Patient safety improvement and medical error reduction are not new concepts. However, this study demonstrates that breast cancer patients and doctors have patient safety concerns and experience of medical error. This study's strengths include patient insights related to contemporary practice and inputs from multiple disciplines many of whom had extensive clinical experience. The retrospective nature of this study made it sensitive to selection bias. This study is also subject to the limitations of much patient safety research including reliance on self-reported events, outcome and hindsight bias, lack of data on harm related to the event or whether the error would have altered management.
5. Conclusion
A significant prevalence of medical error and its consequent personal and professional impacts on breast cancer care in Ireland was noted in this study. Over half of doctors and a quarter of patients felt medical error prevention measures were inadequate. A greater proportion of doctors were concerned about adverse events and causative factors than patients. Underreporting was common and reasons cited included unclear reporting structures and a lack of confidence in the difference it would make. Multifaceted impacts of medical error on physical and emotional health were noted in both groups and also influenced doctors’ career choices. Integrating lessons from these findings could improve breast cancer care in Ireland.
Declaration of interest statement
SOR has received income from the State Claims Agency and Medical Protection Society for expert reports related to litigation claims.

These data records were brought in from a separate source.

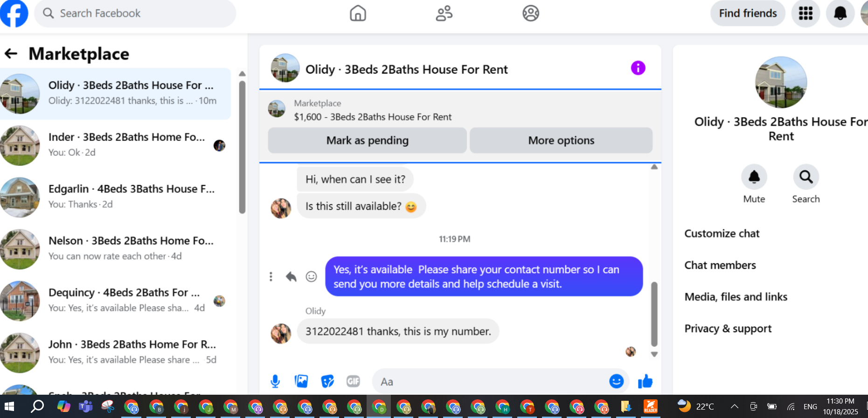Click the purple conversation info icon
Screen dimensions: 868x418
tap(638, 68)
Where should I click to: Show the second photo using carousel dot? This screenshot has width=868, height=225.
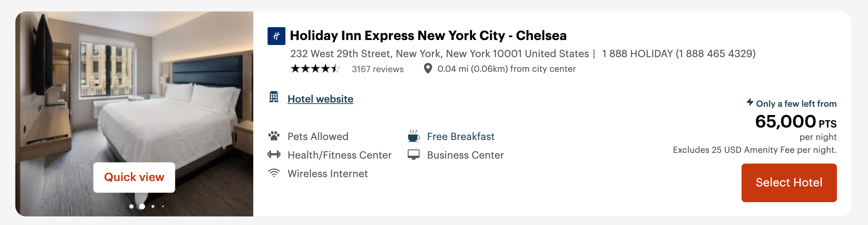click(x=143, y=206)
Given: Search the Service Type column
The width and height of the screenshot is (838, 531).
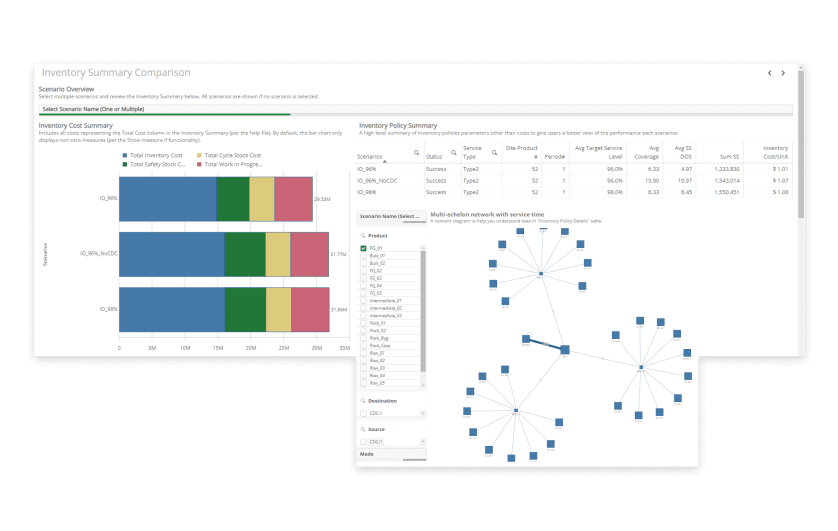Looking at the screenshot, I should pos(494,153).
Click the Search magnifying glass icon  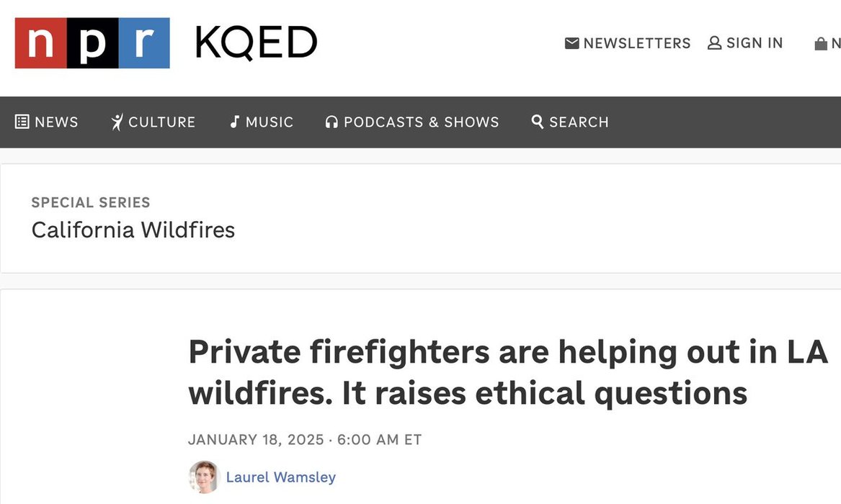[538, 122]
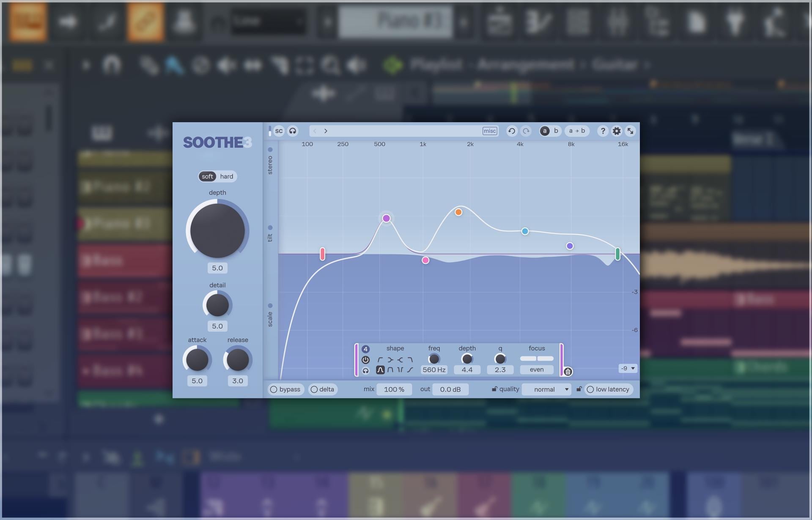Go to next preset with chevron
The height and width of the screenshot is (520, 812).
pyautogui.click(x=326, y=131)
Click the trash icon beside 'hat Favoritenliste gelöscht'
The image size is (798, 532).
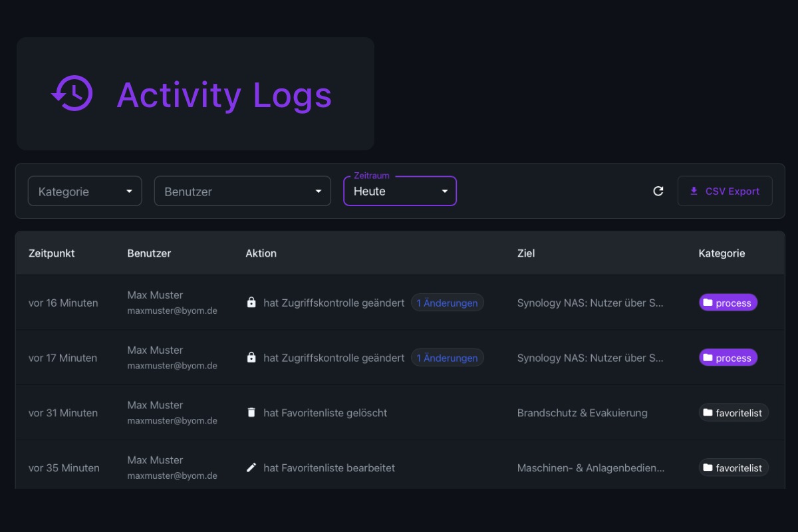[x=251, y=412]
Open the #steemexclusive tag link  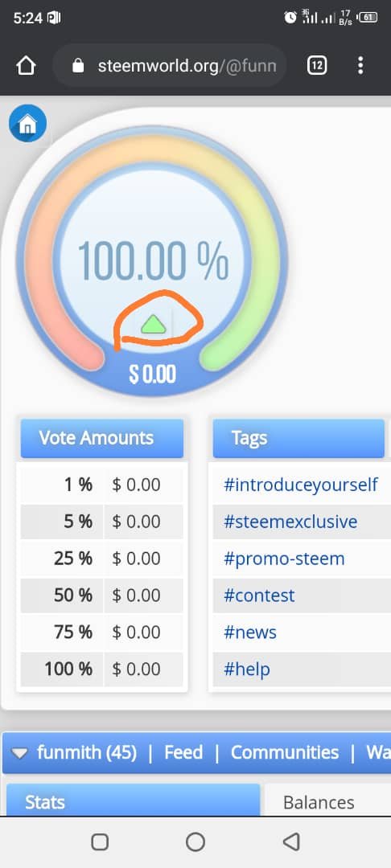290,522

CRediT authorship contribution statement
Clara Forrest: Conceptualization, Data curation, Formal analysis, Funding acquisition, Investigation, Methodology, Project administration, Resources, Software, Writing – original draft, Writing – review & editing. Martin J. O'Sullivan: Writing – original draft, Writing – review & editing. Max Ryan: Writing – original draft, Writing – review & editing. Colm O'Tuathaigh: Writing – original draft, Writing – review & editing. Tara Jane Browne: Writing – original draft, Writing – review & editing. Kathy Rock: Writing – original draft, Writing – review & editing. Mary Jane O'Leary: Writing – review & editing. Deirdre Madden: Conceptualization, Writing – original draft, Writing – review & editing. Seamus O'Reilly: Conceptualization, Writing – original draft, Writing – review & editing.
Acknowledgements
This project was supported by a research bursary of €2000 co-funded by the Health Service Executive National Doctors Training and Planning Body and University College Cork via the National Academic Track for Internship in Ireland directed by Professor Liam Plant.
Footnotes
Supplementary data to this article can be found online at https://doi.org/10.1016/j.breast.2024.103699.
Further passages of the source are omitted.